Saved data entries

________________

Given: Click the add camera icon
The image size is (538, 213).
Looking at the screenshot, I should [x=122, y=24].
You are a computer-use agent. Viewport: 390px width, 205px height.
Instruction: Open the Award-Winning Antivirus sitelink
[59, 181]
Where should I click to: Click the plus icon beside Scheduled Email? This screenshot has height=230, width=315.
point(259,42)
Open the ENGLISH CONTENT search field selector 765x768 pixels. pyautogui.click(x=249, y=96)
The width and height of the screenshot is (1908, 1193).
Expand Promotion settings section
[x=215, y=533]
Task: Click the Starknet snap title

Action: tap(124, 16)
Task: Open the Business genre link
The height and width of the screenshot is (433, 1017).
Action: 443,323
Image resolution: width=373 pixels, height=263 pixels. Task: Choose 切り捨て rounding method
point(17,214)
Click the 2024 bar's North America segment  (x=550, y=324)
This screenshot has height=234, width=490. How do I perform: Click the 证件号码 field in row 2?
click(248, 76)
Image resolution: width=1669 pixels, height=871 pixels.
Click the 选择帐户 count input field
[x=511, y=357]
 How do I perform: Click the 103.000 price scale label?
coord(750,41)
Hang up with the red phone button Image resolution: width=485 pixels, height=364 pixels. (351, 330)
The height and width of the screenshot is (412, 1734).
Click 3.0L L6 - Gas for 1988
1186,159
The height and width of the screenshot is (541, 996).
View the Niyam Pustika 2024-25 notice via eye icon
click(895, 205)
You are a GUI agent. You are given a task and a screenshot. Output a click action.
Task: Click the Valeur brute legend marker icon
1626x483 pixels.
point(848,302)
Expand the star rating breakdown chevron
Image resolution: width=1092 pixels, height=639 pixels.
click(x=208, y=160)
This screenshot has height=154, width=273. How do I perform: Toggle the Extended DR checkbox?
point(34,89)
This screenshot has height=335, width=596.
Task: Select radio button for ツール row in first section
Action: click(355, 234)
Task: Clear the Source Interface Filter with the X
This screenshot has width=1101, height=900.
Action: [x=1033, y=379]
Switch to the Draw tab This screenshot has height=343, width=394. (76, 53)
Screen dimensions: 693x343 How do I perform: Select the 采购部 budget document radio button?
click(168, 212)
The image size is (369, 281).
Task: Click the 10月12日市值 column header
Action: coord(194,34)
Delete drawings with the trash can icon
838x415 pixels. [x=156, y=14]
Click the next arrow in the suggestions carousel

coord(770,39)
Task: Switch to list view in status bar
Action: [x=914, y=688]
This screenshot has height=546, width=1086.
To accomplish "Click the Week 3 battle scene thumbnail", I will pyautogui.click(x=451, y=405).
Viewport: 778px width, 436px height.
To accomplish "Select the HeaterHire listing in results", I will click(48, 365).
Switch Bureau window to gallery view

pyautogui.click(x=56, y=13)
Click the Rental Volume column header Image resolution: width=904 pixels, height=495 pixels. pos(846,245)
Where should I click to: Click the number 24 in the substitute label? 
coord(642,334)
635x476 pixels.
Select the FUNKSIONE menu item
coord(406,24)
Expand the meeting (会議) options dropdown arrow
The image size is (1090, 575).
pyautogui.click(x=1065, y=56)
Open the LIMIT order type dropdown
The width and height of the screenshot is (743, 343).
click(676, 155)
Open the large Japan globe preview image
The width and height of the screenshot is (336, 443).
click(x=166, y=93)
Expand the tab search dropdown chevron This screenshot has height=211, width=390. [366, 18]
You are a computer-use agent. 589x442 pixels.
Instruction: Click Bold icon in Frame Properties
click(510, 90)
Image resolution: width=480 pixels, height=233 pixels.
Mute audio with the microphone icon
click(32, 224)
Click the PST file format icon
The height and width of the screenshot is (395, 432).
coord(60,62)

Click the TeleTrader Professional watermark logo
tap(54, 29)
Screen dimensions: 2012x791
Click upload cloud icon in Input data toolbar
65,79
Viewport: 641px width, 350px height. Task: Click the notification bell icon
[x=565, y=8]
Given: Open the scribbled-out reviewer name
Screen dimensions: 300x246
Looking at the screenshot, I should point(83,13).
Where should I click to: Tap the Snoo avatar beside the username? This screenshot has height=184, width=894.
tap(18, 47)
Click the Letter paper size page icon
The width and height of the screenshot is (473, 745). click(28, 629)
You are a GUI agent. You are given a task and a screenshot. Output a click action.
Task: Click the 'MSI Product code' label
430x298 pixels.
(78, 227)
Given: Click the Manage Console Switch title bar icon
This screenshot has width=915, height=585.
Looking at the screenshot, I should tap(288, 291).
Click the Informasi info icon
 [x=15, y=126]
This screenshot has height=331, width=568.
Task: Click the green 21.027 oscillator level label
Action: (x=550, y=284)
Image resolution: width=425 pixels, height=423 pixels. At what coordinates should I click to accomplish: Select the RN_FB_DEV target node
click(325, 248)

________________

Work task —
Please copy each entry. Leave nothing out.

Task answer —
Given: Click the add camera icon
The image size is (538, 213).
Looking at the screenshot, I should [x=122, y=24].
You are a computer-use agent. Viewport: 390px width, 205px height.
Instruction: Open the Award-Winning Antivirus sitelink
[59, 181]
Where should I click to: Click the plus icon beside Scheduled Email? This screenshot has height=230, width=315.
point(259,42)
Open the ENGLISH CONTENT search field selector 765x768 pixels. pyautogui.click(x=249, y=96)
The width and height of the screenshot is (1908, 1193).
Expand Promotion settings section
[x=215, y=533]
Task: Click the Starknet snap title

Action: tap(124, 16)
Task: Open the Business genre link
The height and width of the screenshot is (433, 1017).
Action: 443,323
Image resolution: width=373 pixels, height=263 pixels. Task: Choose 切り捨て rounding method
point(17,214)
Click the 2024 bar's North America segment  (x=550, y=324)
This screenshot has height=234, width=490. How do I perform: Click the 证件号码 field in row 2?
click(248, 76)
Image resolution: width=1669 pixels, height=871 pixels.
Click the 选择帐户 count input field
[x=511, y=357]
 How do I perform: Click the 103.000 price scale label?
coord(750,41)
Hang up with the red phone button Image resolution: width=485 pixels, height=364 pixels. (351, 330)
The height and width of the screenshot is (412, 1734).
Click 3.0L L6 - Gas for 1988
1186,159
The height and width of the screenshot is (541, 996).
View the Niyam Pustika 2024-25 notice via eye icon
click(895, 205)
You are a GUI agent. You are given a task and a screenshot. Output a click action.
Task: Click the Valeur brute legend marker icon
1626x483 pixels.
point(848,302)
Expand the star rating breakdown chevron
Image resolution: width=1092 pixels, height=639 pixels.
click(x=208, y=160)
This screenshot has height=154, width=273. How do I perform: Toggle the Extended DR checkbox?
point(34,89)
This screenshot has height=335, width=596.
Task: Select radio button for ツール row in first section
Action: click(355, 234)
Task: Clear the Source Interface Filter with the X
This screenshot has width=1101, height=900.
Action: [x=1033, y=379]
Switch to the Draw tab This screenshot has height=343, width=394. (76, 53)
Screen dimensions: 693x343 How do I perform: Select the 采购部 budget document radio button?
click(168, 212)
The image size is (369, 281).
Task: Click the 10月12日市值 column header
Action: coord(194,34)
Delete drawings with the trash can icon
838x415 pixels. [x=156, y=14]
Click the next arrow in the suggestions carousel

coord(770,39)
Task: Switch to list view in status bar
Action: [x=914, y=688]
This screenshot has height=546, width=1086.
To accomplish "Click the Week 3 battle scene thumbnail", I will pyautogui.click(x=451, y=405).
Viewport: 778px width, 436px height.
To accomplish "Select the HeaterHire listing in results", I will click(48, 365).
Switch Bureau window to gallery view

pyautogui.click(x=56, y=13)
Click the Rental Volume column header Image resolution: width=904 pixels, height=495 pixels. pos(846,245)
Where should I click to: Click the number 24 in the substitute label? 
coord(642,334)
635x476 pixels.
Select the FUNKSIONE menu item
coord(406,24)
Expand the meeting (会議) options dropdown arrow
The image size is (1090, 575).
pyautogui.click(x=1065, y=56)
Open the LIMIT order type dropdown
The width and height of the screenshot is (743, 343).
click(676, 155)
Open the large Japan globe preview image
The width and height of the screenshot is (336, 443).
click(x=166, y=93)
Expand the tab search dropdown chevron This screenshot has height=211, width=390. [366, 18]
You are a computer-use agent. 589x442 pixels.
Instruction: Click Bold icon in Frame Properties
click(510, 90)
Image resolution: width=480 pixels, height=233 pixels.
Mute audio with the microphone icon
click(32, 224)
Click the PST file format icon
The height and width of the screenshot is (395, 432).
coord(60,62)

Click the TeleTrader Professional watermark logo
tap(54, 29)
Screen dimensions: 2012x791
Click upload cloud icon in Input data toolbar
65,79
Viewport: 641px width, 350px height. Task: Click the notification bell icon
[x=565, y=8]
Given: Open the scribbled-out reviewer name
Screen dimensions: 300x246
Looking at the screenshot, I should point(83,13).
Where should I click to: Tap the Snoo avatar beside the username? This screenshot has height=184, width=894.
tap(18, 47)
Click the Letter paper size page icon
The width and height of the screenshot is (473, 745). click(28, 629)
You are a GUI agent. You are given a task and a screenshot. Output a click action.
Task: Click the 'MSI Product code' label
430x298 pixels.
(78, 227)
Given: Click the Manage Console Switch title bar icon
This screenshot has width=915, height=585.
Looking at the screenshot, I should tap(288, 291).
Click the Informasi info icon
 [x=15, y=126]
This screenshot has height=331, width=568.
Task: Click the green 21.027 oscillator level label
Action: (x=550, y=284)
Image resolution: width=425 pixels, height=423 pixels. At what coordinates should I click to accomplish: Select the RN_FB_DEV target node
click(325, 248)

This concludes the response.